10 Samuel told all the words of the LORD to the people who were asking him for a king. 11 He said, “This is what the king who will reign over you will do: He will take your sons and make them serve with his chariots and horses, and they will run in front of his chariots. 12 Some he will assign to be commanders of thousands and commanders of fifties, and others to plow his ground and reap his harvest, and still others to make weapons of war and equipment for his chariots. 13 He will take your daughters to be perfumers and cooks and bakers. 14 He will take the best of your fields and vineyards and olive groves and give them to his attendants. 15 He will take a tenth of your grain and of your vintage and give it to his officials and attendants. 16 Your menservants and maidservants and the best of your cattle [b] and donkeys he will take for his own use. 17 He will take a tenth of your flocks, and you yourselves will become his slaves. 18 When that day comes, you will cry out for relief from the king you have chosen, and the LORD will not answer you in that day.”

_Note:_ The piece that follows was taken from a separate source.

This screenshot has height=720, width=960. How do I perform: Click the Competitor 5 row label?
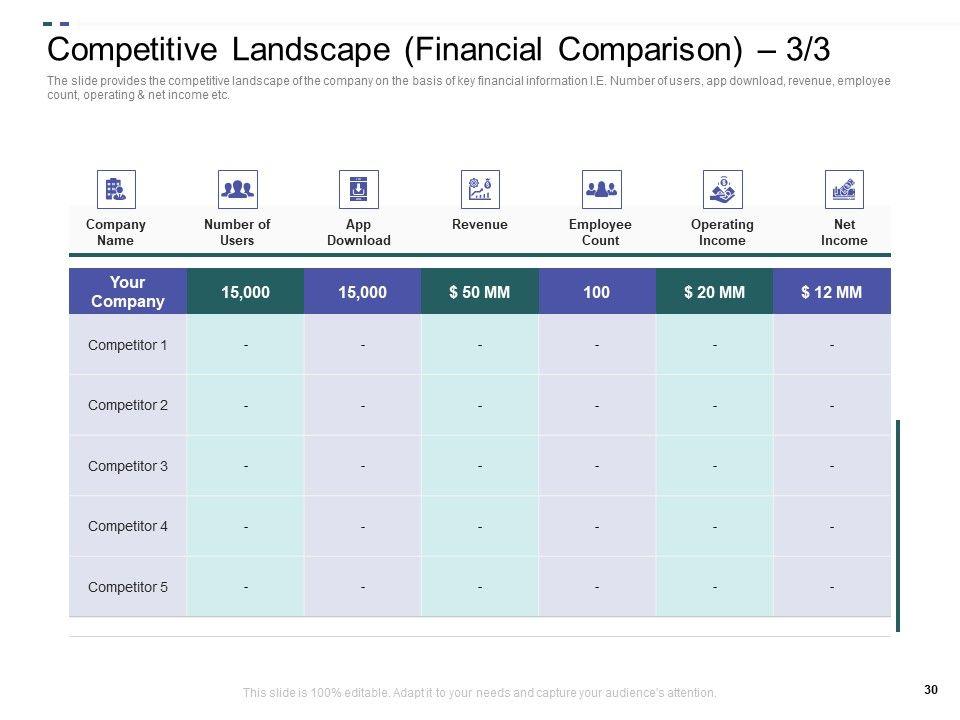click(128, 587)
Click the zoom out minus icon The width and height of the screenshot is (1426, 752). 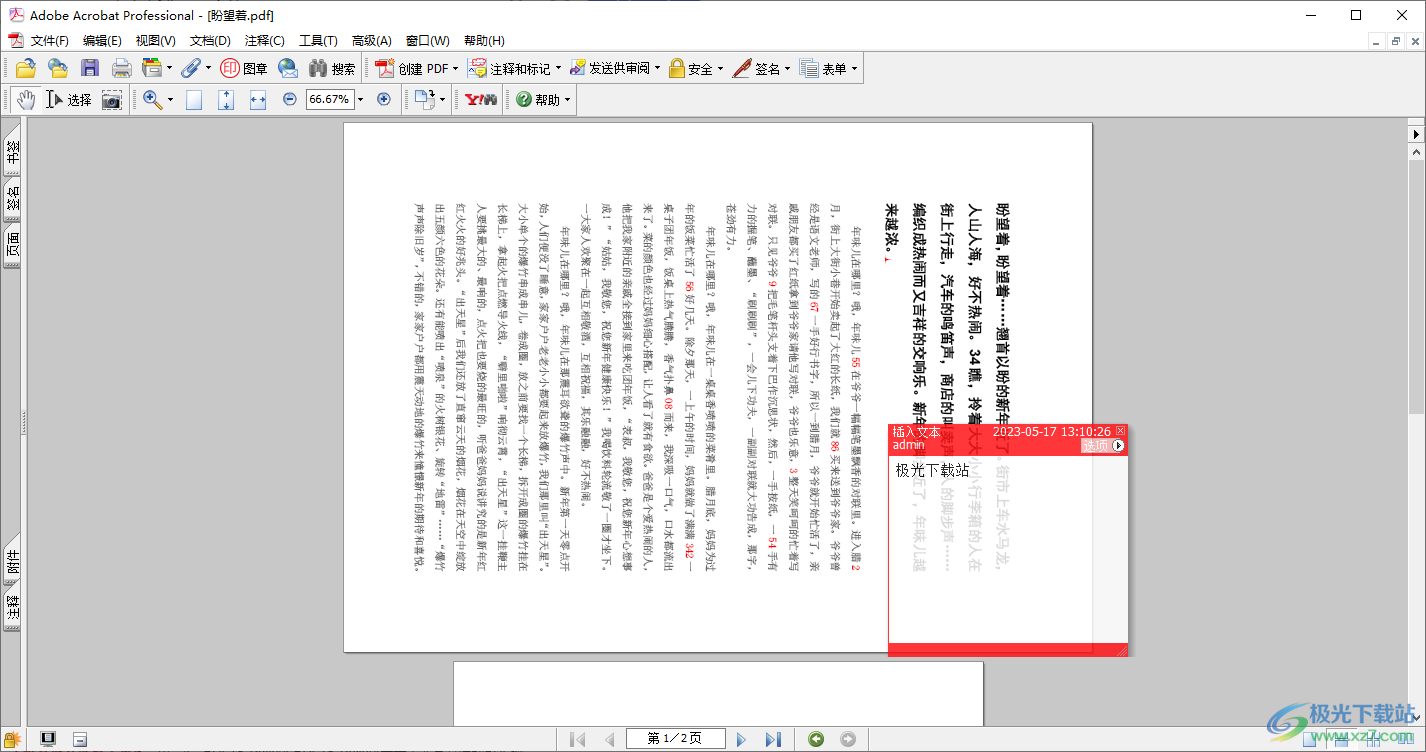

19 But the people refused to listen to Samuel. “No!” they said. “We want a king over us. 20 Then we will be like all the other nations, with a king to lead us and to go out before us and fight our battles.”
21 When Samuel heard all that the people said, he repeated it before the LORD. 22 The LORD answered, “Listen to them and give them a king.”

Posted by: citizen k | Jul 2 2006 19:07 utc | 9

#3 – you can’t compare the Sun to Fox in terms of editorial quality. The Sun had photos of naked women in it to give at least some positive impression of humanity.